▸ **ACTIVITY**
Once the line containing "more (541, 886)" is found in the entries below, reproduce it and every line after it, stopping at and including the line containing "Campus Store (958, 1654)"; reproduce nothing else, and keep each line exact.

━━ TASK INPUTS ━━

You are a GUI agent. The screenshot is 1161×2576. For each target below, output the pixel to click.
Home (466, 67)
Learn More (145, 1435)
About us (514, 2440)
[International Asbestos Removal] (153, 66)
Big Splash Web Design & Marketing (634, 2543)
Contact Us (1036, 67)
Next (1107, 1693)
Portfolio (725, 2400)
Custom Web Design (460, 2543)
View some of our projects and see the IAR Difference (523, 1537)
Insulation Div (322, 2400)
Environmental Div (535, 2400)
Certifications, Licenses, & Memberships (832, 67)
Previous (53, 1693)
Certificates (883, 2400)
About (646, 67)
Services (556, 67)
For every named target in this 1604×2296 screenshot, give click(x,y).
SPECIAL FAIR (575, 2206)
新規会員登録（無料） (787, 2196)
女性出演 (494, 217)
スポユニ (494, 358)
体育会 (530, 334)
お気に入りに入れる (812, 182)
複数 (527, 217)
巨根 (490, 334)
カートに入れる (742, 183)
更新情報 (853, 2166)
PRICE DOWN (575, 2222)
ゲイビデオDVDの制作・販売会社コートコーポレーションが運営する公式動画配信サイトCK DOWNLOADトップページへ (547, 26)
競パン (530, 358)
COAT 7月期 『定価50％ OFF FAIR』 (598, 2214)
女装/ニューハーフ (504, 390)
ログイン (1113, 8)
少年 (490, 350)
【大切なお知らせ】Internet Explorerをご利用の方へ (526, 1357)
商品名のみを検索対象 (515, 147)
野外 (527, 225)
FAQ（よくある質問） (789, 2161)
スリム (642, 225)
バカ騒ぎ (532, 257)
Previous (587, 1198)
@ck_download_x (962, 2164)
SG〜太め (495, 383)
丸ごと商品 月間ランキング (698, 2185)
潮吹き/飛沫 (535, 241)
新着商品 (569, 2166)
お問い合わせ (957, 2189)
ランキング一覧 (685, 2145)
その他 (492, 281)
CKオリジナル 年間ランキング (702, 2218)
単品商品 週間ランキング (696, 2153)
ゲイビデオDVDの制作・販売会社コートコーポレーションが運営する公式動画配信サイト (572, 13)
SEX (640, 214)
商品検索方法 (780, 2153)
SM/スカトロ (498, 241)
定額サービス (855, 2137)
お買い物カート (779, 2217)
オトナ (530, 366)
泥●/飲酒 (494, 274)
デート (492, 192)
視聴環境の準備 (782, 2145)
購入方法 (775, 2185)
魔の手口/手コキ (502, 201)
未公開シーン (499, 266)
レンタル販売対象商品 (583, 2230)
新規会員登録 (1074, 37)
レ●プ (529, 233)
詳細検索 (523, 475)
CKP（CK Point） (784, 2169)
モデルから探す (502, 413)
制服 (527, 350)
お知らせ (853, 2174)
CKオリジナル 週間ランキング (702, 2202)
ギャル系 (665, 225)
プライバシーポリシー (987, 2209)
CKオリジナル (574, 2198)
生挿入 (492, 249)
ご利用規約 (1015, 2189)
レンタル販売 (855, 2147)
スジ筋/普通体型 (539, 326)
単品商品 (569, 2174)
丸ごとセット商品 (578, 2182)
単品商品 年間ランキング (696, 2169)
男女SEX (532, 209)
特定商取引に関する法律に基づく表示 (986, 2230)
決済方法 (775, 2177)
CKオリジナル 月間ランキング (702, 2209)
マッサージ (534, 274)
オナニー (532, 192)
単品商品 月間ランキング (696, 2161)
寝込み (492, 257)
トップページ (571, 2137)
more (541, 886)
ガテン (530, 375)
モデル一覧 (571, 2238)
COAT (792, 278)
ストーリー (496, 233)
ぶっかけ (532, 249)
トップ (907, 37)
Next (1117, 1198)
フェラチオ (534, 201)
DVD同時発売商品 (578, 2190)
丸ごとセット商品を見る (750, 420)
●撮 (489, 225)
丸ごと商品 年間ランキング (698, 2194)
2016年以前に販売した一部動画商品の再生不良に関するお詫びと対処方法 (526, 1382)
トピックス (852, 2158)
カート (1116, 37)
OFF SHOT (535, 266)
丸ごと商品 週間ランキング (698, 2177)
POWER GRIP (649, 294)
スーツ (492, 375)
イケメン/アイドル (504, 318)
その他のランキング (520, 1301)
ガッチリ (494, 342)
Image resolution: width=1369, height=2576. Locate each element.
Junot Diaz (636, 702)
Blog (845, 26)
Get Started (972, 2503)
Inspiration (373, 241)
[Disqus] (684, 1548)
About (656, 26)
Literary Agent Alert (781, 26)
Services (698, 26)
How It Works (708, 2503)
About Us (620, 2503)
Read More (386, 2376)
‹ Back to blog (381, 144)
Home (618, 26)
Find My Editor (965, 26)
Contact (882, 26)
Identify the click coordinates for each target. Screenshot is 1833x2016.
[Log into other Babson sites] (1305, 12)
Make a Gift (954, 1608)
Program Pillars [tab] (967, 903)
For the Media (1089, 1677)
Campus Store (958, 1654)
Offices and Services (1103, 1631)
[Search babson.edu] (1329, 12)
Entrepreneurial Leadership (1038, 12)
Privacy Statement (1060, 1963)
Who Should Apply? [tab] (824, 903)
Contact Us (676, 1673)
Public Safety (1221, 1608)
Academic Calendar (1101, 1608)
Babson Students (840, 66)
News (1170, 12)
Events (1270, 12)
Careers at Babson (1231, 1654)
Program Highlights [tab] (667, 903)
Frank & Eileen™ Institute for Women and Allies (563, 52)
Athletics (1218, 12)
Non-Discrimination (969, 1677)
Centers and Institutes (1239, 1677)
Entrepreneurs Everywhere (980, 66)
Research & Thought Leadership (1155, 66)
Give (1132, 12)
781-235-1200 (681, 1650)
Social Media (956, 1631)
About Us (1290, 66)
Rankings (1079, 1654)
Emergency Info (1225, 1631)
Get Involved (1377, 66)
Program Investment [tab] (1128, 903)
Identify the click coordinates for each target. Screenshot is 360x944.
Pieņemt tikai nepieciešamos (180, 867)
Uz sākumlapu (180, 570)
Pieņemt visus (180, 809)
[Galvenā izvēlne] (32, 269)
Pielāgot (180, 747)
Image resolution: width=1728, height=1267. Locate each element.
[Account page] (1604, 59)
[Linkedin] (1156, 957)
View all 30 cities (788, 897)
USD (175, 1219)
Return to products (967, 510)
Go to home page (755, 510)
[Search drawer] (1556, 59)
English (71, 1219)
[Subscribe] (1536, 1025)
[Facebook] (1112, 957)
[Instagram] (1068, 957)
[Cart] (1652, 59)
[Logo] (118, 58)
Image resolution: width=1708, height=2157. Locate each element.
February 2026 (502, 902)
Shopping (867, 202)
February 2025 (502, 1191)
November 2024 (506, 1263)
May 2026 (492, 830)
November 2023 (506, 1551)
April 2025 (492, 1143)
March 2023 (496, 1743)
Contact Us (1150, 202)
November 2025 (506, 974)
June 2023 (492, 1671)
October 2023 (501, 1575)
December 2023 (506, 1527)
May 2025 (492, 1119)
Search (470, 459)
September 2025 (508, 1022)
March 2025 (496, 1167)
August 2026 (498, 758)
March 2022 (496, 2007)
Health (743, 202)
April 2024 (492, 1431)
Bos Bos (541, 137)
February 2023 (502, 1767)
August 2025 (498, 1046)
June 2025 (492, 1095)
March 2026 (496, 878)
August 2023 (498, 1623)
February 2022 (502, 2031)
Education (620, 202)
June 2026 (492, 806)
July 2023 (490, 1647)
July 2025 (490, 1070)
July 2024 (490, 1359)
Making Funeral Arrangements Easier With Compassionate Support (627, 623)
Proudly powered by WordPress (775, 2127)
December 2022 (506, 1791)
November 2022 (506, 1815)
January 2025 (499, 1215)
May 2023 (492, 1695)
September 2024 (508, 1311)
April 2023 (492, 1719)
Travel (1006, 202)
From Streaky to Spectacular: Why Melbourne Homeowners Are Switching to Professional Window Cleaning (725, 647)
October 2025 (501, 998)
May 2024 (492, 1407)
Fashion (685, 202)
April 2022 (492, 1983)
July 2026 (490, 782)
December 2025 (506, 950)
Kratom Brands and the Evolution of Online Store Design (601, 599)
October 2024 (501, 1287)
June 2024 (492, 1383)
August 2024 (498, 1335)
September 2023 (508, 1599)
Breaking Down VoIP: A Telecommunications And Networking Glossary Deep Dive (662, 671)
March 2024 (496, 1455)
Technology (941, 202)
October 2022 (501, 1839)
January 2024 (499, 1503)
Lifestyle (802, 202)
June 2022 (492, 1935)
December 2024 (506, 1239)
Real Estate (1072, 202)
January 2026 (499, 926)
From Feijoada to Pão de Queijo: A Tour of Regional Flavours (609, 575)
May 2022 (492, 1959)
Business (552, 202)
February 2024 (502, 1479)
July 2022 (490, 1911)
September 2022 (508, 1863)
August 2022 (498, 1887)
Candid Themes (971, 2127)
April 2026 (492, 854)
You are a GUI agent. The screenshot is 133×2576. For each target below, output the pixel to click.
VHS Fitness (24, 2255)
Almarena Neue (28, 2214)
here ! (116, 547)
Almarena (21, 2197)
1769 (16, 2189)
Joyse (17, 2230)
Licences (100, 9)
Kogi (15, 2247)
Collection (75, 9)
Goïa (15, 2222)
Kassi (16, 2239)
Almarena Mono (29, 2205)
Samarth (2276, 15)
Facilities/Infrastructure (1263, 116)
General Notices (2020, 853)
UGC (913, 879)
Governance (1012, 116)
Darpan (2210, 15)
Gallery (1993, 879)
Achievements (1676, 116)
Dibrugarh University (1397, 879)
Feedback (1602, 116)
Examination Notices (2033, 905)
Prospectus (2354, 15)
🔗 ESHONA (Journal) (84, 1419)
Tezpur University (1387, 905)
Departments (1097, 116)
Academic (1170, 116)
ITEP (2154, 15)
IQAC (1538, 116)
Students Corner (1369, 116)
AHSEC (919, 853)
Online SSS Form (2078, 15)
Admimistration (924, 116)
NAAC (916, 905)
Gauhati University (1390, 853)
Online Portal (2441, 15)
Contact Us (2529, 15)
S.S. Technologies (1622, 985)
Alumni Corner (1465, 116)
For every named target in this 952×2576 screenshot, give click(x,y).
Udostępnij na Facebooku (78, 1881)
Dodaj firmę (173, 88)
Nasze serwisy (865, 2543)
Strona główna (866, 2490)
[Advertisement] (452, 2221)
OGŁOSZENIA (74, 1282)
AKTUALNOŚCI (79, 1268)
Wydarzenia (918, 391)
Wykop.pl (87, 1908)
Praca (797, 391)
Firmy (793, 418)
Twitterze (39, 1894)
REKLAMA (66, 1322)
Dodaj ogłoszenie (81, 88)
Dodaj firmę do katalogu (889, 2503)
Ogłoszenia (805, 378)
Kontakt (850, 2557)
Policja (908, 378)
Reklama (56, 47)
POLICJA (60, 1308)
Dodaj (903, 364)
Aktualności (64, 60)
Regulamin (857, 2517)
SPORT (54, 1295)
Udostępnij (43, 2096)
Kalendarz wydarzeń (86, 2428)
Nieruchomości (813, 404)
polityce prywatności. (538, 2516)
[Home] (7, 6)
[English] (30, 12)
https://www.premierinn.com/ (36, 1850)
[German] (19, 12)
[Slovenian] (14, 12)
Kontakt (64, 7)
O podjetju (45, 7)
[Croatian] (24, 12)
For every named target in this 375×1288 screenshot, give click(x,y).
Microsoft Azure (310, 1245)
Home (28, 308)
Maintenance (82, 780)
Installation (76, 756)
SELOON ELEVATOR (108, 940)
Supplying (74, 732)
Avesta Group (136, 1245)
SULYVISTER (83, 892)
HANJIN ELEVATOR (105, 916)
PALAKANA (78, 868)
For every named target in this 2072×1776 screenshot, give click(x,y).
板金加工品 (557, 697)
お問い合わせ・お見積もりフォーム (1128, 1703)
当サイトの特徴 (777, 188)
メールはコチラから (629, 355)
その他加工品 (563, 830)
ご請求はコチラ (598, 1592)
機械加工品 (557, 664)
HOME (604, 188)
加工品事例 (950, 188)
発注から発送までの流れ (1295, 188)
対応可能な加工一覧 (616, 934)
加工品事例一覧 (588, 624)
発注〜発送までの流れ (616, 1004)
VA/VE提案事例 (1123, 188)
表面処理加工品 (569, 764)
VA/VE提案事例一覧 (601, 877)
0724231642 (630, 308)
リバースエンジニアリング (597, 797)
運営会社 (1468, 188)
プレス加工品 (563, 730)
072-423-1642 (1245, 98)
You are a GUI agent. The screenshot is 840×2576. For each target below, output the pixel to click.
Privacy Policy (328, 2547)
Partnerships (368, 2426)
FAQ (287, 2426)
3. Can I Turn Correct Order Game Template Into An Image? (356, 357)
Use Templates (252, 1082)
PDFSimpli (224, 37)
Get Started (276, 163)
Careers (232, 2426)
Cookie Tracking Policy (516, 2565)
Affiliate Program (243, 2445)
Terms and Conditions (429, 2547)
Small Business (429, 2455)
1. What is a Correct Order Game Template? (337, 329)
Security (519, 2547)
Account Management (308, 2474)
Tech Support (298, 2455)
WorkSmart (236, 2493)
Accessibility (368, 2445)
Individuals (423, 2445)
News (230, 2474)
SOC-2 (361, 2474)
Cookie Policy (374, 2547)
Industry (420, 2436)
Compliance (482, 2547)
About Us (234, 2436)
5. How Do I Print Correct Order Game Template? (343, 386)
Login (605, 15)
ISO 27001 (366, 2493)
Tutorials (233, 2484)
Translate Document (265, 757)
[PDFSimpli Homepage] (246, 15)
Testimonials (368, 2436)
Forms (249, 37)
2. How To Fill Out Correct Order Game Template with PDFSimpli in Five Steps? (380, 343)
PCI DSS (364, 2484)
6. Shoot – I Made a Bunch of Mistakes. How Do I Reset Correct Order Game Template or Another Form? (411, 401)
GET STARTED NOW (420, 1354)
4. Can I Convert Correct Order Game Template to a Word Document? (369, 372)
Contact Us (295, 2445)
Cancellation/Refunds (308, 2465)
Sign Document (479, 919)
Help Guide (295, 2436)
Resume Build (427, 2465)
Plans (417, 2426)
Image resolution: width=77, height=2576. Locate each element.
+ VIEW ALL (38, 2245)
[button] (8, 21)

━━━

▸ **THE COMPLETED TASK**
more (541, 886)
ガテン (530, 375)
モデル一覧 (571, 2238)
COAT (792, 278)
ストーリー (496, 233)
ぶっかけ (532, 249)
トップ (907, 37)
Next (1117, 1198)
フェラチオ (534, 201)
DVD同時発売商品 (578, 2190)
丸ごとセット商品を見る (750, 420)
●撮 (489, 225)
丸ごと商品 年間ランキング (698, 2194)
2016年以前に販売した一部動画商品の再生不良に関するお詫びと対処方法 (526, 1382)
トピックス (852, 2158)
カート (1116, 37)
OFF SHOT (535, 266)
丸ごと商品 週間ランキング (698, 2177)
POWER GRIP (649, 294)
スーツ (492, 375)
イケメン/アイドル (504, 318)
その他のランキング (520, 1301)
ガッチリ (494, 342)
Image resolution: width=1369, height=2576. Locate each element.
Junot Diaz (636, 702)
Blog (845, 26)
Get Started (972, 2503)
Inspiration (373, 241)
[Disqus] (684, 1548)
About (656, 26)
Literary Agent Alert (781, 26)
Services (698, 26)
How It Works (708, 2503)
About Us (620, 2503)
Read More (386, 2376)
‹ Back to blog (381, 144)
Home (618, 26)
Find My Editor (965, 26)
Contact (882, 26)
Identify the click coordinates for each target. Screenshot is 1833x2016.
[Log into other Babson sites] (1305, 12)
Make a Gift (954, 1608)
Program Pillars [tab] (967, 903)
For the Media (1089, 1677)
Campus Store (958, 1654)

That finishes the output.